«Trash-Talk ist nie persönlich gemeint»
In Rorbas tritt die 17-jährige Sanja Baur als Wrestling-Bösewicht WARChild Saga auf. Dabei diskriminiert sie nicht: Sie vermöbelt alle.
Im Ring kennt WARChild Saga kein Erbarmen: Ihr Gegner winselt um Gnade, während sie ihm einen Tritt nach dem anderen verabreicht. Szenen wie diese gibt es in der Wrestling Academy im zürcherischen Rorbas regelmässig zu sehen. Die 17-jährige WARChild Saga, mit bürgerlichem Namen Sanja Baur, ist der jüngste Wrestling-Star der Schweiz. Sechsmal hat sie ihren Titel an der Zürcher Pop Con verteidigt – immer gegen ältere Gegner. Im Ring ist sie ein sogenannter «Heel». Das Publikum soll ihr also gemäss Wrestling-Konvention trotzen und sie als schummelnden Schuft ausbuhen. Sanjas Gegner ist immer ein braves «Face» – ein Tugendlamm, dem das Publikum wohlgesinnt ist. Sanjas Vater ist ein «Face» und der Leiter der Wrestling Academy. Dass seine Tochter entgegen der väterlichen Wrestling-Rolle zum «Heel» geworden ist, könnte als Akt subtiler Rebellion gedeutet werden.

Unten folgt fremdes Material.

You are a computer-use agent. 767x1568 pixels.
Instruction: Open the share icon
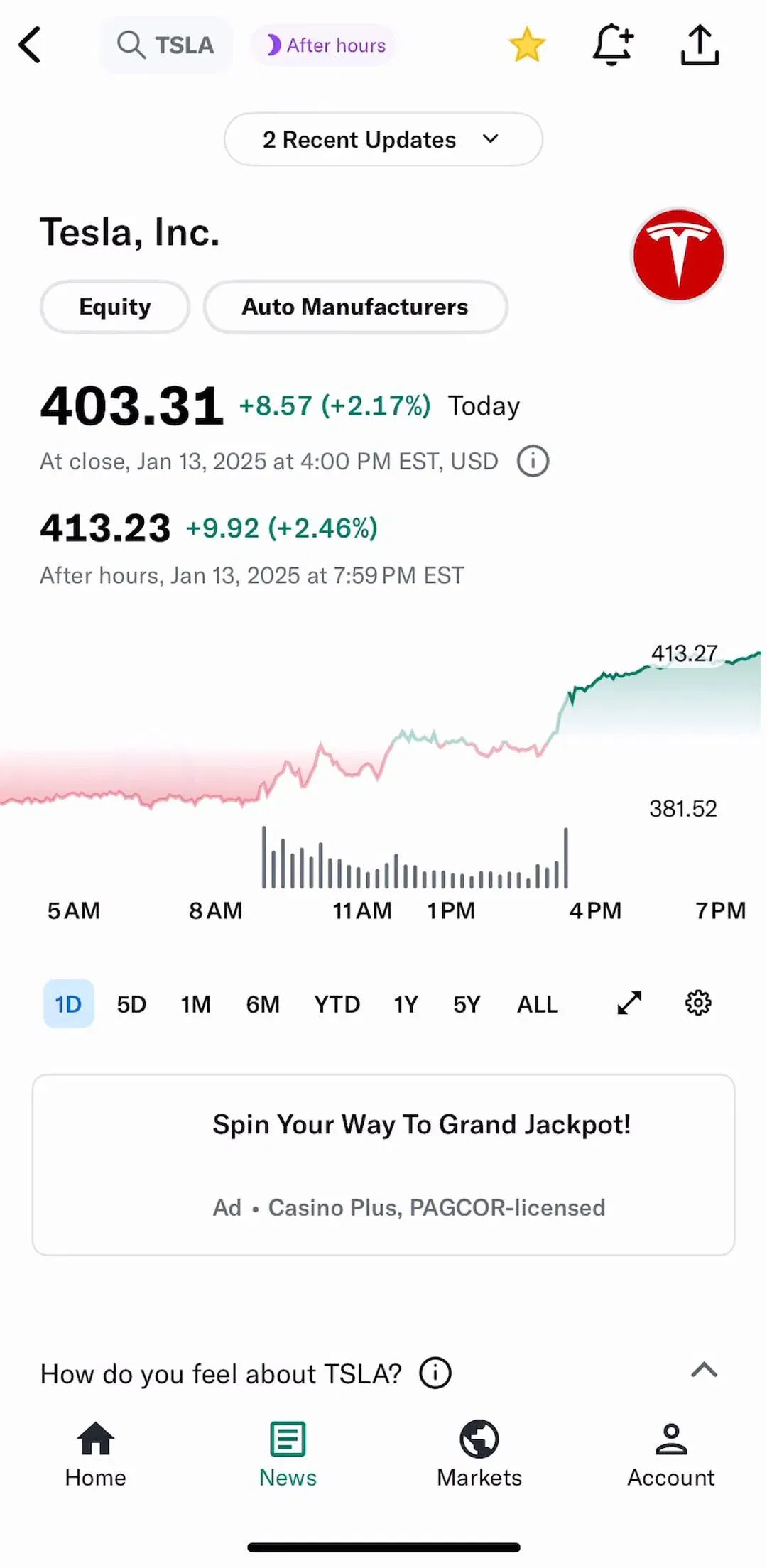[x=700, y=45]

Auf die Frage, ob Toleranz im Ring eine Tugend sei, antwortet Baur in ihrem Charakter als WARChild Saga: «Natürlich ist Toleranz im Wrestling wichtig. Egal, wie alt, jung, breit, dünn oder dick du bist, vor mir sind alle gleich: Ich besiege sie alle gleichermassen.» Auf meinen Einwand, das Publikum könne sie aber nicht besiegen, entgegnet sie: «Das Publikum besteht sowieso nur aus Damen und Ladyboys. Kein richtiger Mann ist dort zu finden, geschweige denn im Ring.»

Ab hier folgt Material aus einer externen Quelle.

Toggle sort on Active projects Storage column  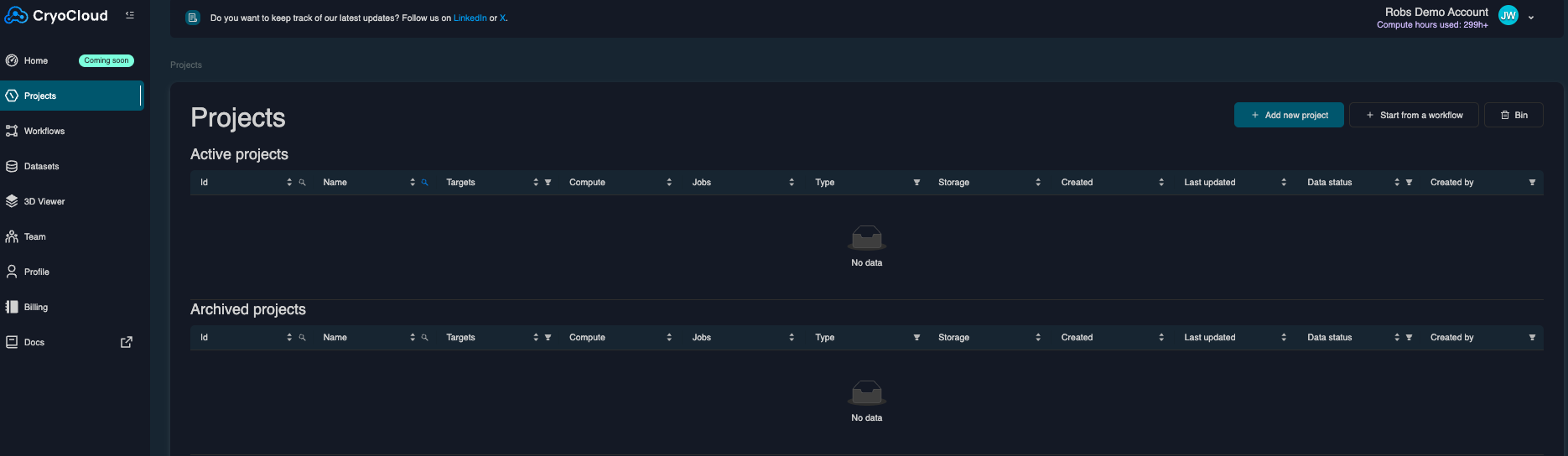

Eines von Sanjas Zielen in jedem Match ist, vom Publikum ausgebuht zu werden. Zu diesem Zweck streitet sie sich mit dem Schiedsrichter über Kleinigkeiten, um Ärger zu provozieren. Sie beleidigt gar den Schiri, stellt seine Kompetenz in Frage und schmeisst geübte Grimassen der Herablassung durch die Gegend. Einmal hat sie zur Entrüstung der Zuschauer einem «Face» laut vorgeworfen, er habe sie unsittlich berührt. Bei weiblichen Gegnern mit langen Haaren zieht WARChild gerne daran. Kurz: Sie tut alles, um die Feindseligkeit zu schüren, von der ein «Heel» lebt. Als Privatperson ausserhalb ihrer Wrestling-Rolle räumt Baur ein, dass das Ringen ein gewisses Mass an Toleranz erfordere. Man dürfe das, was im Ring passiere, nicht persönlich nehmen. Toleranz ermögliche ein Miteinander von «Face» und «Heel» und bilde damit die entscheidende Voraussetzung für eine anständige Prügelei im Ring. Sanja ist im ersten Lehrjahr als Fachfrau Gesundheit. Sie weiss deshalb, wie man professionell erste Hilfe leistet.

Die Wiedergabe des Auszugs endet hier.